On the chilly afternoon of March 24, Kalkyi - who like some Tibetans went by just one name - stood outside the monastery gates with about 200 to 300 other worshippers. She doused herself with gasoline and lit a match. Flames instantly engulfed her, and as they did, she shouted words that no one could make out.
Witnesses say it took less than 15 minutes for the blaze to kill Kalkyi. She was 30 years old.
It was the ninth time in just over a year that a Tibetan mother had set herself on fire, an especially startling statistic to emerge from a grisly campaign of suicidal political defiance that shows no sign of ending.
Since 2009, at least 117 Tibetans have died by self-immolation in China, in protest against Beijing's policies in Tibet and nearby regions with large Tibetan populations.

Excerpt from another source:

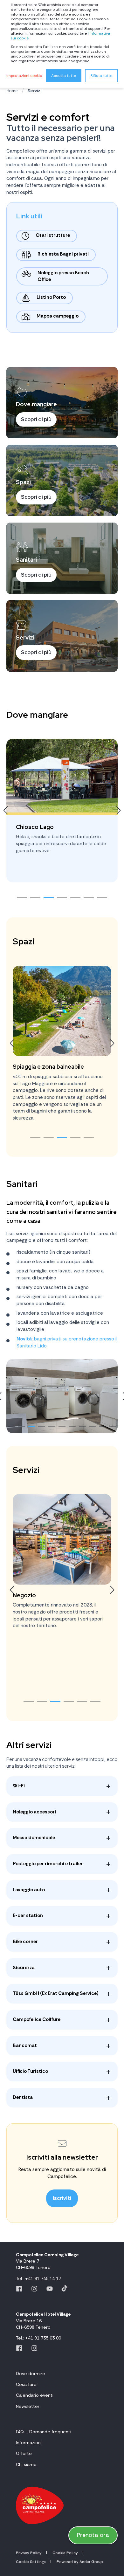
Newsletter (27, 2406)
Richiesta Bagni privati (63, 254)
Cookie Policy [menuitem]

More than 90 have perished as a result, with the latest fatality coming on May 29 in Qinghai province. Kalkyi's death was the 39th immolation in Ngaba prefecture, the corner of Sichuan Province where Barma township sits. This majority-Tibetan prefecture is the geographic focal point of the immolation wave, which increased dramatically in 2012.
Kalkyi didn't belong to a religious order, long a source of dissent against Chinese rule; nor did she appear to have suffered specific acts of abuse. She was not, in other words, anyone the authorities would have expected trouble from.
An examination of her life provides possible clues to why she set herself on fire. Among them: an emerging fervor among some lay Buddhists for imitating the monks who began the series of self-immolations.
Violence has flared in Tibet since 1950, when Beijing claims it "peacefully liberated" the region. Many Tibetans say Chinese rule has eroded their culture and religion. They are agitating for the Dalai Lama's return from exile in India, and genuine autonomy for their homeland. The Chinese government denies trampling Tibetan rights and boasts of having brought development and prosperity to the region.
In 2008, months before the Olympic Games in Beijing, demonstrations about the perceived lack of freedoms for Tibetans broke out across the region, eliciting a brutal crackdown.
The first series of self-immolations began three years later, in 2011. They started with monks, nuns or former clergy and continued for about a year.
In the immediate aftermath of Kalkyi's death on March 24th, monks from the Dzamthang Jonang monastery carried her body into the main hall, as Chinese security forces and military locked down the area.
Less than a month after Kalkyi killed herself, a 20-year-old woman named Chugtso trekked from her home to the Dzamthang Jonang monastery. On April 16, at around 3 p.m., she set herself ablaze, dying in almost the same spot as Kalkyi.
Chugtso was the mother of a three-year-old boy.